Pourquoi ne pas simplement baisser les I quand on veut un quad plus libre sur ses axes ? Tout simplement parce qu’on veut aussi que le quad se comporte bien, même quand il y a un peu de vent et qu’on ne touche pas aux sticks. On a donc besoin d’avoir un certains niveau de I. L’Iterm relax permet ensuite d’ajuster les moments où on souhaite suspendre son accumulation d’erreur.
La valeur par défaut de 15 est un très bon compromis. Essayez des valeurs de 10 et de 20 pour bien prendre conscience de l’impact de ce réglage.
Et bien plus encore…
Dans l’absolu, la plupart des fonctionnalités peuvent avoir un impact sur le ressenti. Mais on va s’arrêter là, je pense qu’on a vu les plus importantes. On vous laisse creuser la linéarisation des gaz, la compensation du sag etc. si ça vous intéresse.
S’adapter à la machine
Le second point qu’on voulait aborder, et qui va impacter notre tune concerne la machine en elle-même !
On l’a vu lors des préparatifs au tuning du premier épisode : on essaie de s’arranger pour avoir un quad sain. Mais parfois, ce n’est pas possible et dans ce cas, le tune va nous permettre de contourner ces problèmes matériels.
Pour illustrer cette situation, voici quelques exemples :
- Lors de la review du BetaFPV Air65, on a décidé de remplacer la canopy en plastique fragile par une canopy en TPU indestructible.
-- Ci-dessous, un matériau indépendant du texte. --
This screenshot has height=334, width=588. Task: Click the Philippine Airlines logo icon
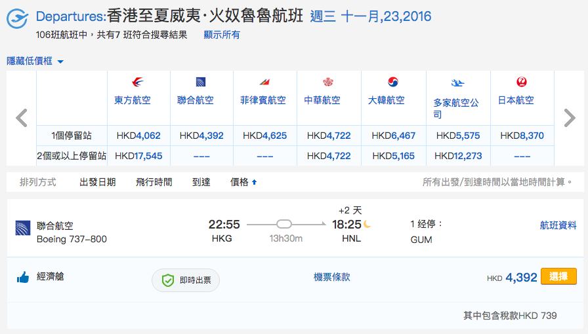(x=264, y=82)
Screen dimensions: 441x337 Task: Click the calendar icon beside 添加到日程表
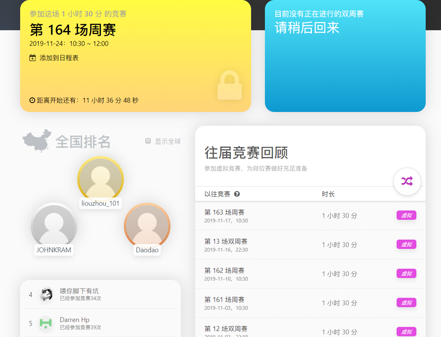(x=32, y=58)
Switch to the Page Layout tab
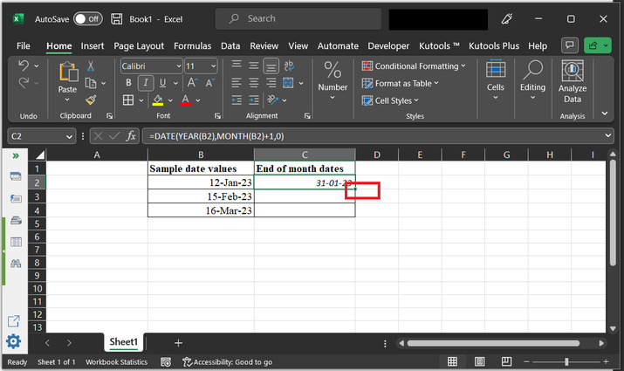Screen dimensions: 624x371 point(139,45)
Le TPU étant plus flexible, cette modification a engendré l’introduction de vibrations.
Grâce à la Blackbox, on n’a pu facilement localiser cette vibration. Il a suffit de placer un filtre précisément à sa fréquence pour complètement régler le problème. - Autre exemple : pas de chance, vous avez un souci dans votre build, mais vous n’en trouvez pas l’origine. Un problème de frame ? de moteurs ? Ou tout simplement un quad bien fatigué avec les roulements rincés ?
Parfois, adapter le filtrage au problème peut suffire pour continuer à voler dans de bonnes conditions. Ne serait-ce que temporairement en attendant de trouver l’origine du souci ou d’avoir les finances pour remplacer le matos. - Les châssis plus gros sont bien souvent plus sujets aux vibrations. Là encore, un tune adapté vous permettra d’en tirer le meilleur.
S’adapter à l’usage
Et enfin, le dernier point qui va impacter les réglages de notre quad c’est évidemment l’usage que l’on va en faire !
De manière générale, peu importe l’usage, on prévoira un peu de marge de tolérance pour encaisser une légère dégradation de la machine : vis qui se desserrent, hélices abîmées etc.
Quoiqu’il arrive, il est fortement recommandé d’activer le filtre notch dynamique. D’une part, depuis sa réécriture en version 4.3, il est super performant et efficace. C’est-à-dire qu’il va atténuer très fortement les pics de vibration en ajoutant très peu de délai.
Et d’autre part, comme son nom l’indique, il est dynamique, il va donc s’adapter à votre quad, tant que la vibration se trouve dans son spectre de détection. Par défaut, entre 100 et 600 Hz. Donc c’est un très bon filet de sécurité pour intercepter des pics de vibrations aléatoires.
Long Range et vol cinématique
Si vous faites du LR, ou même pour du vol cinématique, notamment à la montagne et que votre quad subit de grosses perturbations, ça peut être une bonne idée d’augmenter le Dynamic Idle (ralenti dynamique), pour que le quad soit plus stable quand les gaz sont à 0.
Vol cinématique
Concernant le Dynamic Idle, le même conseil s’applique que pour le Long Range. Vous pouvez l’augmenter pour plus de stabilité.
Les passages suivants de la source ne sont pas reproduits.